▼

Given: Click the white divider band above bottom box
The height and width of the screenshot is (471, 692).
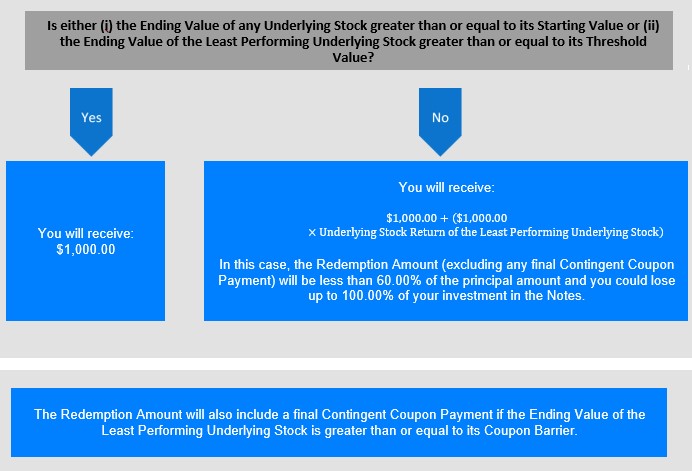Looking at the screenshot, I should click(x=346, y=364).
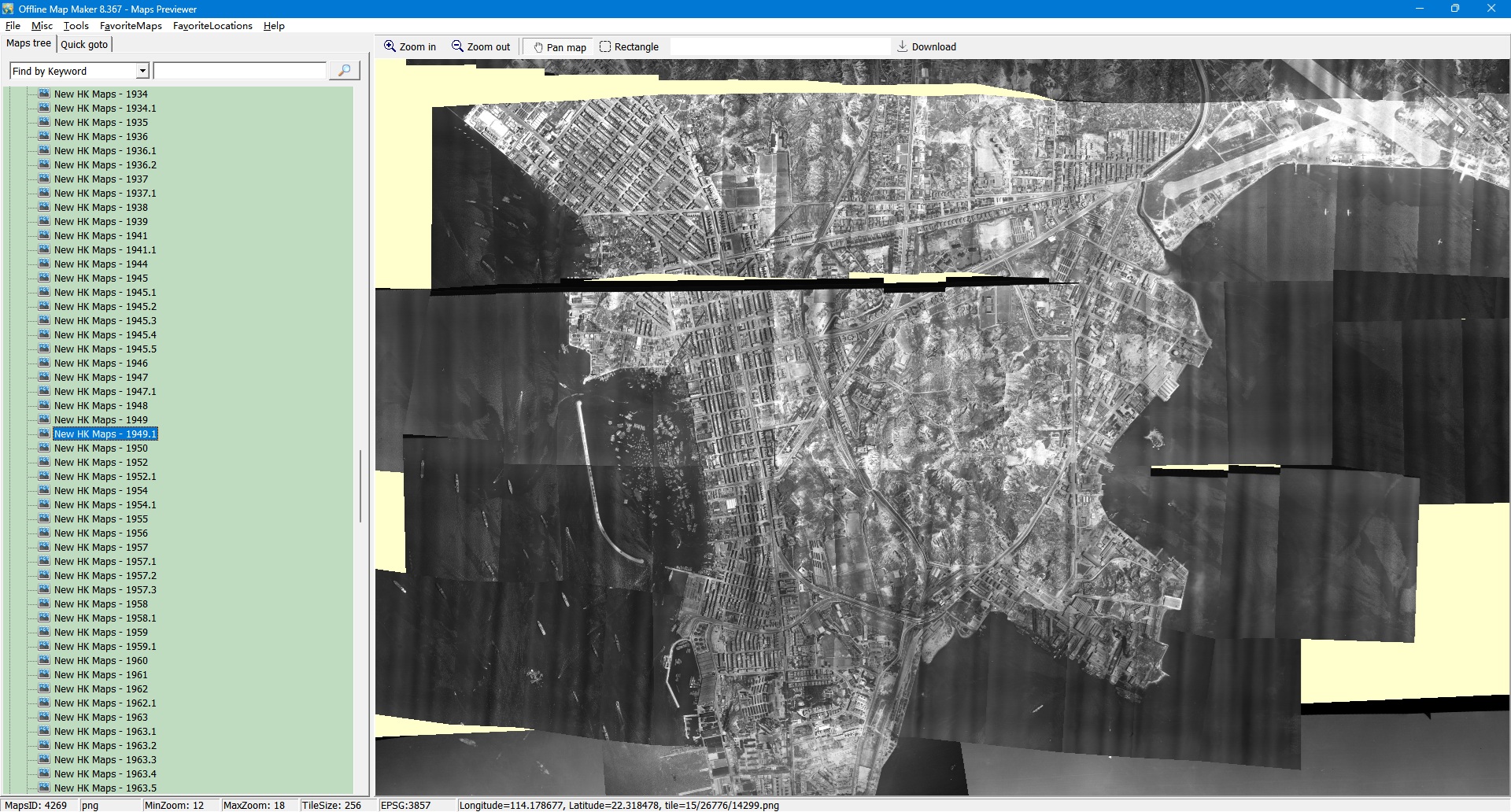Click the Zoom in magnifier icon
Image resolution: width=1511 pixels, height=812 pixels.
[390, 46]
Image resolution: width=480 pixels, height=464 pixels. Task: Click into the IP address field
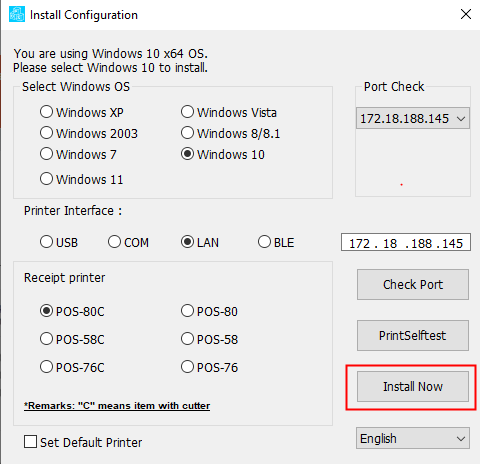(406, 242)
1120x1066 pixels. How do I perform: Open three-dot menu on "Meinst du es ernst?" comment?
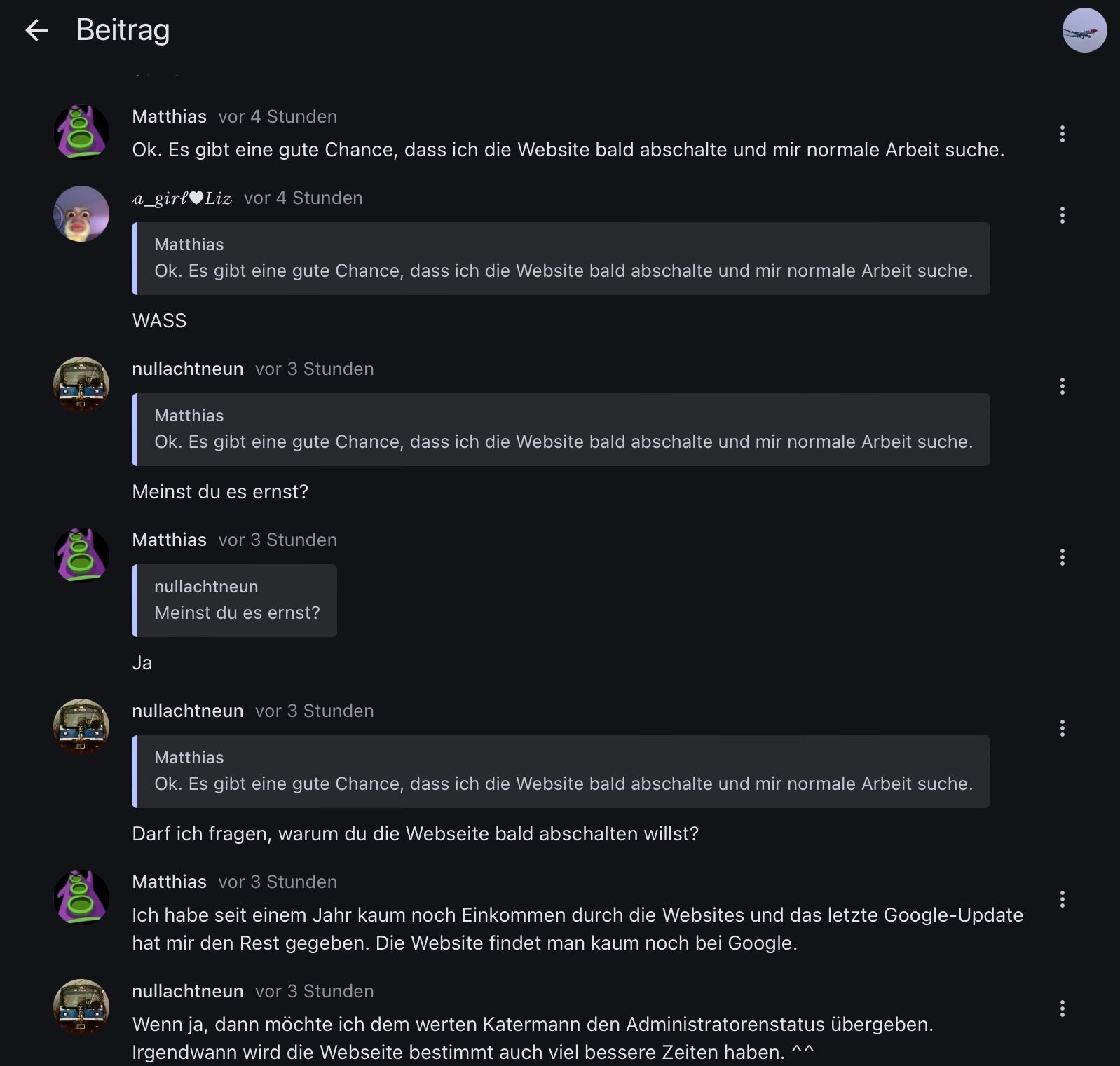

▲

Task statement: Arrange the lines above as a numbered list, leaving out any blank lines. Don't include the pictures in your answer.

Solution below:
1. Given: Click the white divider band above bottom box
2. The height and width of the screenshot is (471, 692).
3. Looking at the screenshot, I should click(x=346, y=364).
4. Click the Zoom in magnifier icon
5. Image resolution: width=1511 pixels, height=812 pixels.
6. [390, 46]
7. Image resolution: width=480 pixels, height=464 pixels. Task: Click into the IP address field
8. (406, 242)
9. 1120x1066 pixels. How do I perform: Open three-dot menu on "Meinst du es ernst?" comment?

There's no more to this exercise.